Obviously, “cat fancying”—the unabashed admiration of cats which I confessed to—strikes a chord with many people; this no doubt explains the allure for ailurophiles of the long-running monthly magazine Cat Fancy. And so—very evidently—does guitar fancying, which I will also plead guilty to, strike a chord, very literally. In fact, guitar may be the only instrument that invites the same degree of fetishistic zeal that felines provoke: guitarists just love to talk about (and think about . . . and dream about) guitars. Not surprisingly, then, there’s no shortage of magazines catering to this fetish in one way or another: Guitar Player, Just Jazz Guitar, Guitar World, Flatpicking Guitar Magazine . . . the list goes on and on and on. One of my favorites is Vintage Guitar Magazine, a large format publication with well-written features on both “classic” and “unique” guitars—individual guitars as well as both popular and obscure models. Lots of “eye candy” too—color photographs detailing the wonders of these exquisite creations. (All cats are beautiful; all guitars are beautiful too . . .) The target audience for VGM comprises not only bona fide guitar collectors, guys (mostly) with a “guitar jones” that simply must be fed no matter what the cost, but also would-be collectors like yours truly—guys with (as the saying goes) “champagne taste but a beer budget.”

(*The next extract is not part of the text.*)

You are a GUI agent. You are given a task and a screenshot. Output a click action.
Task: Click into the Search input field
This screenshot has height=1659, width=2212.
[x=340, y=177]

So I was naturally curious when, browsing the magazine rack at the local Borders a few weeks ago, I happened upon the inaugural issue of Guitar Aficionado. Interestingly, the checkout clerk was also curious, as she asked me: “So . . . what makes this magazine different from all the others?” Well, the answer to that million-dollar question might just be . . . a million dollars! For—transparently—the target audience for this new magazine is not Joe Six-Pack poking around yard sales and pawn shops and guitar show booths in search of some personal Holy Grail but a different breed of cat altogether. Celebrating not just guitars but classic automobiles, high-end fashion (including $25,000 wristwatches), exotic travel, and vintage wines and bourbons, Guitar Aficionado is aimed at guys with a “champagne budget” who are looking to cultivate a “taste” to match: in short, it’s inviting its readers to ogle not just guitars but an entire deep-pocketed lifestyle that most of us can experience only vicariously . . . or voyeuristically. I have nothing against cover-boy chef Tom Colicchio or California vintner Robert Foley owning great guitars—and apparently they play them, which is sort of the point! But to the publishers of this magazine, guitars seem little more than commodities—“blue chip investments” like stocks and bonds or vanity acquisitions like trophy wives. I truly admire Aerosmith guitarist Joe Perry, but the article focused on him is much more about his owning a pair of Friesian horses; they may be stunningly beautiful beasts that testify to the bumper sticker I noticed yesterday—“Horses are proof that God loves us and wants us to be happy”—but I think that most true guitar “aficionados” would be more interested in hearing Perry hold forth on his passion for guitars than in catching a glimpse of “his leisure role as country squire.” As for the review of the $255,000 2009 Lamborghini Gallardo LP560-4 Coupe that brings up the rear of Guitar Aficionado . . .

But who am I to judge the fantasy life of others? After all, I’ve got an 11-year-old tortoiseshell cat whose coloring matches the tobacco sunburst finish of my 53-year-old Gibson ES-125.